## Aim of the task:
In the records below, some lines contain the word "browser". Copy each of them.

## Record excerpts:
—————
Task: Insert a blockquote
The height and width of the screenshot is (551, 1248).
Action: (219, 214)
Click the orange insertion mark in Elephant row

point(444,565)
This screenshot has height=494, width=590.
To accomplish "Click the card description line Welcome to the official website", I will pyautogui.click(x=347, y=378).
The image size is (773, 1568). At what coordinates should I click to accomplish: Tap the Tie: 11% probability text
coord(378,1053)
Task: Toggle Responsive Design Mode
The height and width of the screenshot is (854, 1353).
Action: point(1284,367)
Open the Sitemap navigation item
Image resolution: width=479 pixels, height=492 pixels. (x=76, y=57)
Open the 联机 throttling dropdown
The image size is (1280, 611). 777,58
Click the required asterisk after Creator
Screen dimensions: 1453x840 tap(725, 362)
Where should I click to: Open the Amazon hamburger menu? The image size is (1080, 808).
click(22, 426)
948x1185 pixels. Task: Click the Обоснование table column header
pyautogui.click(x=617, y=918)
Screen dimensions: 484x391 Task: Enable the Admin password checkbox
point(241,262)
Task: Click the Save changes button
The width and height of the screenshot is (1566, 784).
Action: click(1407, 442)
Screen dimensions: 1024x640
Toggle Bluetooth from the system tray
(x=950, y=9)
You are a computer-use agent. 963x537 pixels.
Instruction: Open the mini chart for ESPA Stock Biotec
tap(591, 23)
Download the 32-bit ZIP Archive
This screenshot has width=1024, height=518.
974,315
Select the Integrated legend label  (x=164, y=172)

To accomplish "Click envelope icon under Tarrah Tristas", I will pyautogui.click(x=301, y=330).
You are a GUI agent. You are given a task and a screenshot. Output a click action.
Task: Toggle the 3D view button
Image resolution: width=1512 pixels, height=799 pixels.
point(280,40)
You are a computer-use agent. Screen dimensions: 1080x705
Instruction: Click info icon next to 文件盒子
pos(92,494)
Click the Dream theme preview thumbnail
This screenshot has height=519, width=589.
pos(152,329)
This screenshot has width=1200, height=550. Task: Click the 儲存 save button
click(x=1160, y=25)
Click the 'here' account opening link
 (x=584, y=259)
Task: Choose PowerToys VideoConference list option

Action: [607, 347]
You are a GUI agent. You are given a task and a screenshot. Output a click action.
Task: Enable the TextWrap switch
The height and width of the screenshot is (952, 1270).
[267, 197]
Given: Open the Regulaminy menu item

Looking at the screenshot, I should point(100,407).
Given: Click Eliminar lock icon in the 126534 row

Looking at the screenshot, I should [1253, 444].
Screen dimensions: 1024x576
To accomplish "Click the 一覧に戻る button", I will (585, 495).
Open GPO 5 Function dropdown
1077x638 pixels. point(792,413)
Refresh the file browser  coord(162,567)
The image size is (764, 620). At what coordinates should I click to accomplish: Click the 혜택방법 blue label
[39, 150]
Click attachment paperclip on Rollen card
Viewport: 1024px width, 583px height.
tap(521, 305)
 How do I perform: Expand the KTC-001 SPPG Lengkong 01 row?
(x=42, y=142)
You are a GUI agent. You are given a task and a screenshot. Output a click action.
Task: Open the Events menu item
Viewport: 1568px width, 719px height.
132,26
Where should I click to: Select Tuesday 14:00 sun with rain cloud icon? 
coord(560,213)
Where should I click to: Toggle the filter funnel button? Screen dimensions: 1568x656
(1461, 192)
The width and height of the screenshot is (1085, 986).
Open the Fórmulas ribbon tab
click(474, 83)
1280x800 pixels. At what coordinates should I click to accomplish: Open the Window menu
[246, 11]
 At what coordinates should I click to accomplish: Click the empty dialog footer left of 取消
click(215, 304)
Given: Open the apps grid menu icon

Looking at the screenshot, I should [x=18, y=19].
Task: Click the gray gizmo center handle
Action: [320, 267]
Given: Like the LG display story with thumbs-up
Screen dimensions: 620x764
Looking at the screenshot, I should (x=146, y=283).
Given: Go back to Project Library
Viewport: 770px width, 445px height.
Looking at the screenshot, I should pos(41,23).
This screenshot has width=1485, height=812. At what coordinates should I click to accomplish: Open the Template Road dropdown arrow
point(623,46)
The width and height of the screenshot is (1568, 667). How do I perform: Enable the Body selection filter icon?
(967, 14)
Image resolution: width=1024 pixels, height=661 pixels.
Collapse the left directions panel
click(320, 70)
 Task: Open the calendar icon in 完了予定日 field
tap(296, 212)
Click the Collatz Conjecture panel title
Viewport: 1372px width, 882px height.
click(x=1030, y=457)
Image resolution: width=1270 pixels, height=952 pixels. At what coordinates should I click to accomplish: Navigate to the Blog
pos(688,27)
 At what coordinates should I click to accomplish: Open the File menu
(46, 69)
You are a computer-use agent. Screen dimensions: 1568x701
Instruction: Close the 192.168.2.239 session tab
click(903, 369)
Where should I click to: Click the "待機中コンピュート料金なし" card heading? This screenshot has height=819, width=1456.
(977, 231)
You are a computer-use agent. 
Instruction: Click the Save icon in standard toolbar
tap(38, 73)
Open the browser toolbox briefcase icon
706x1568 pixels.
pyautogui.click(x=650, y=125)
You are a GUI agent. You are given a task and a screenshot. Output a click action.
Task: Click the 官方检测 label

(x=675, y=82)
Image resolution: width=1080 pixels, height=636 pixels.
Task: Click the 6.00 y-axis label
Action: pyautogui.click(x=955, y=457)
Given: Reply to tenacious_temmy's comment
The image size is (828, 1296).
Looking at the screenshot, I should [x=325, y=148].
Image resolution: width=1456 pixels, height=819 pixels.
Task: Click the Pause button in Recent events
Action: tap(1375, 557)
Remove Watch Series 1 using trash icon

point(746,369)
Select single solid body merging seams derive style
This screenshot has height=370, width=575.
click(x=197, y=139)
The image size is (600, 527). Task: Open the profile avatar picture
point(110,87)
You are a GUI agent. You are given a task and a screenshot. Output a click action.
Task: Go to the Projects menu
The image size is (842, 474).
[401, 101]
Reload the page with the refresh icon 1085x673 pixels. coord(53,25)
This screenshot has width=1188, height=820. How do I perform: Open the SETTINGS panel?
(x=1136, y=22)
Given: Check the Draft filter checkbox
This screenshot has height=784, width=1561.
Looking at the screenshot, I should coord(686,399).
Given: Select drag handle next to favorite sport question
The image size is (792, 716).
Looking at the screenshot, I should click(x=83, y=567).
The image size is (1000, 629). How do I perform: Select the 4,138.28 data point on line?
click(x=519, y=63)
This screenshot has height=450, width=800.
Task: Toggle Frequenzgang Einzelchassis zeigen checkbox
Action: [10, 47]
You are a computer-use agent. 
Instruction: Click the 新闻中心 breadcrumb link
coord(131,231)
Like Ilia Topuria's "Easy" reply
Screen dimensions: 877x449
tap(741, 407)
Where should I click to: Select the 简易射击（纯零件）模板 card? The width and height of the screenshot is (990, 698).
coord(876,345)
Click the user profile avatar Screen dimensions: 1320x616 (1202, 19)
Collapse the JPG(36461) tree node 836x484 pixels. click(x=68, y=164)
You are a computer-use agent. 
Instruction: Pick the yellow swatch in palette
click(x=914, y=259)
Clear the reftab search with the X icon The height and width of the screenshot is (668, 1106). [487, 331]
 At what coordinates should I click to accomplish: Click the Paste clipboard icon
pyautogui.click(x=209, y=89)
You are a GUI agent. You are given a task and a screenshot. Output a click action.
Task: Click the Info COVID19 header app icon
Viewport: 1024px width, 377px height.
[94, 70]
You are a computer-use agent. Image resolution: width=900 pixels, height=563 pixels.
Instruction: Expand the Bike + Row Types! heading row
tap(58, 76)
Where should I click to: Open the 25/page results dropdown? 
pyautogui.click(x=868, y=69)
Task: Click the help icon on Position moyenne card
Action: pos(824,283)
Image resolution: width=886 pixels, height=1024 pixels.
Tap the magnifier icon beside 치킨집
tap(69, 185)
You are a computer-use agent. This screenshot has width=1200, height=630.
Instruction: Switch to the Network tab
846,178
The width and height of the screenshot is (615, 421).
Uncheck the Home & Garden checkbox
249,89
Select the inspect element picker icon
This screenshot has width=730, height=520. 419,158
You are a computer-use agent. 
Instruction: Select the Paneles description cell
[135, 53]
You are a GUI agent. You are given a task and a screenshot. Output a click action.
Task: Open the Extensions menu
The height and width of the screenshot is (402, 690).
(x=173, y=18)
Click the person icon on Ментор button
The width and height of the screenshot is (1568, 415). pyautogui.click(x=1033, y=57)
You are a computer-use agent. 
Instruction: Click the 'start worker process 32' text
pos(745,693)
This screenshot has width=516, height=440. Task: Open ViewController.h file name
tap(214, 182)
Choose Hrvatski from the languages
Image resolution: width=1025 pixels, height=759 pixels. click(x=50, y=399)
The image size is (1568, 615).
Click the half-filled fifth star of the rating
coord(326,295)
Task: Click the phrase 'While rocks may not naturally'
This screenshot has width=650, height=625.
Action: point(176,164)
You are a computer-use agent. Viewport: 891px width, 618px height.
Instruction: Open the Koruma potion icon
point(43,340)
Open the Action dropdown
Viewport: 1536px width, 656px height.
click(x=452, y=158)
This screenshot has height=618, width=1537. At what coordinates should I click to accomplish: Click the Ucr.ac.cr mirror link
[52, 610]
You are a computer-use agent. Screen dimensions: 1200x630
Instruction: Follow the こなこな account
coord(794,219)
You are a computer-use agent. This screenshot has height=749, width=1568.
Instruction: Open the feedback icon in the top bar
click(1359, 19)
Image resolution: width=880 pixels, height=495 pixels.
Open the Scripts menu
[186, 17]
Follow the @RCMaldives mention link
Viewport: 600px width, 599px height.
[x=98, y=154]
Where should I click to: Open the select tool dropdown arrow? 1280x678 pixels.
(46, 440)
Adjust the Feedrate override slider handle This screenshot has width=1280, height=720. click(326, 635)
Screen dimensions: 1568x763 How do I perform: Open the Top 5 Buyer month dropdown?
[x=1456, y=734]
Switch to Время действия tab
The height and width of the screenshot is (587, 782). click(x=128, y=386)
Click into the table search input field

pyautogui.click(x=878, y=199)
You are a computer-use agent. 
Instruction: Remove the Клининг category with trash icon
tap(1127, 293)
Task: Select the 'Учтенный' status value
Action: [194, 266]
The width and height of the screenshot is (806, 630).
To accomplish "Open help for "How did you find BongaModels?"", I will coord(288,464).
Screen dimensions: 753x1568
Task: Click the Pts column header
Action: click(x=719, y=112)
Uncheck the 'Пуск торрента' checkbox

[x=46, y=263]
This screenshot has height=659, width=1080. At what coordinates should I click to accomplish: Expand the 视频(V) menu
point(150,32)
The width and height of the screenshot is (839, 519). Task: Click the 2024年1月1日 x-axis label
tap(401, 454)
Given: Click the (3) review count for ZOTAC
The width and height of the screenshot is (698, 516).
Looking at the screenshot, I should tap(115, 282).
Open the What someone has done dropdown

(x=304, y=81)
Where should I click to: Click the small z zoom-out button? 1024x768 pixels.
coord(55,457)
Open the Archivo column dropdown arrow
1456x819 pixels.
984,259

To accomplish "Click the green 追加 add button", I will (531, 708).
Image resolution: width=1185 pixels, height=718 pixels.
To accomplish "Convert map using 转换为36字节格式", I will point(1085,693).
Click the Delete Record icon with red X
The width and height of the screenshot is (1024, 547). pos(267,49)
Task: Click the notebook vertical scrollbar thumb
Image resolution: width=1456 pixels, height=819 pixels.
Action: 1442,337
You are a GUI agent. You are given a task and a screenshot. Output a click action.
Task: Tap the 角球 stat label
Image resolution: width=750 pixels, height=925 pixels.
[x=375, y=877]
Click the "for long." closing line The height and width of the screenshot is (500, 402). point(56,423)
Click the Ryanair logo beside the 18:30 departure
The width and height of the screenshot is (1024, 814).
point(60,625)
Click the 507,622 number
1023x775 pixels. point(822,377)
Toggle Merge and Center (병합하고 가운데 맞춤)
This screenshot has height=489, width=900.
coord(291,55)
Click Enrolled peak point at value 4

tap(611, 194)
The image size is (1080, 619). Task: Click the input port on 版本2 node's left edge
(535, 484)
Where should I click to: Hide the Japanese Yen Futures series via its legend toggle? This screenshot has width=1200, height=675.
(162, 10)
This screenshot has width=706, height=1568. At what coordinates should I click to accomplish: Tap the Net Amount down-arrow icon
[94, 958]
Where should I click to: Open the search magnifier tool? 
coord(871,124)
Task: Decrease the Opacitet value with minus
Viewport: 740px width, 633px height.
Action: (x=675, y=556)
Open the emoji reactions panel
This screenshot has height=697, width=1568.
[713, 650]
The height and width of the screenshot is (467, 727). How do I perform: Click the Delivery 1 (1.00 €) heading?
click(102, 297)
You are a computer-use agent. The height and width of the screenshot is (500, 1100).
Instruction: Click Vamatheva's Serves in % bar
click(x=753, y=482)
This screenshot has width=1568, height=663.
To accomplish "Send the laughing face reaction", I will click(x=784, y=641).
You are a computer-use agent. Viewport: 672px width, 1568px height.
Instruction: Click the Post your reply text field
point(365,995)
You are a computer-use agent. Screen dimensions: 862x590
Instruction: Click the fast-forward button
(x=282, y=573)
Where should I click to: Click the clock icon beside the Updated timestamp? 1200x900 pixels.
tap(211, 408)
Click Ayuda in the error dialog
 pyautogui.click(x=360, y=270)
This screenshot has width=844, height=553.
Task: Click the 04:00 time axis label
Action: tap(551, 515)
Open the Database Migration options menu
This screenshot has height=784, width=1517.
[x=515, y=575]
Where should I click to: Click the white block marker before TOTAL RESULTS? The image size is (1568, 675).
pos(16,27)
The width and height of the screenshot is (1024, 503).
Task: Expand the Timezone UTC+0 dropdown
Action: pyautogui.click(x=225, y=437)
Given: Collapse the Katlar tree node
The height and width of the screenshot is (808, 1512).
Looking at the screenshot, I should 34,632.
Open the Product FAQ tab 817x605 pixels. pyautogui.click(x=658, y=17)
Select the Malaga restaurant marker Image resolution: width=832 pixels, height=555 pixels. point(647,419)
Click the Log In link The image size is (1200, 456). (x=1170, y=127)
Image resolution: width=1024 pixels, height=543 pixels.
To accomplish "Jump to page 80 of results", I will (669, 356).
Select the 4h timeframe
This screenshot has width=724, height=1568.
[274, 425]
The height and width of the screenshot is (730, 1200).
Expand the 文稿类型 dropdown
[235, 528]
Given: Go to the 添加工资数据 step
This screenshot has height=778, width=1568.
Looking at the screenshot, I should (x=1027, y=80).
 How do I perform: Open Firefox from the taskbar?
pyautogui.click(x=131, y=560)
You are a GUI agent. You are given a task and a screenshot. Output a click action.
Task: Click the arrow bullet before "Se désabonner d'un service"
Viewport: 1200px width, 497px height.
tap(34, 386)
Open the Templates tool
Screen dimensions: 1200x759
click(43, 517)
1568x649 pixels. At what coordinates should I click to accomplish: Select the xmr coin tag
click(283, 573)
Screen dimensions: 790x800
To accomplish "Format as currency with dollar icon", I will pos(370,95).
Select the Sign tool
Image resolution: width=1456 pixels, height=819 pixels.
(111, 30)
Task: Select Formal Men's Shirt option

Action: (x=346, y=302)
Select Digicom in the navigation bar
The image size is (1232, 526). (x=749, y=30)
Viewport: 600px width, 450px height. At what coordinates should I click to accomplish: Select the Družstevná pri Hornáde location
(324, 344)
—————
## Answer:
Refresh the file browser  coord(162,567)
Open the browser toolbox briefcase icon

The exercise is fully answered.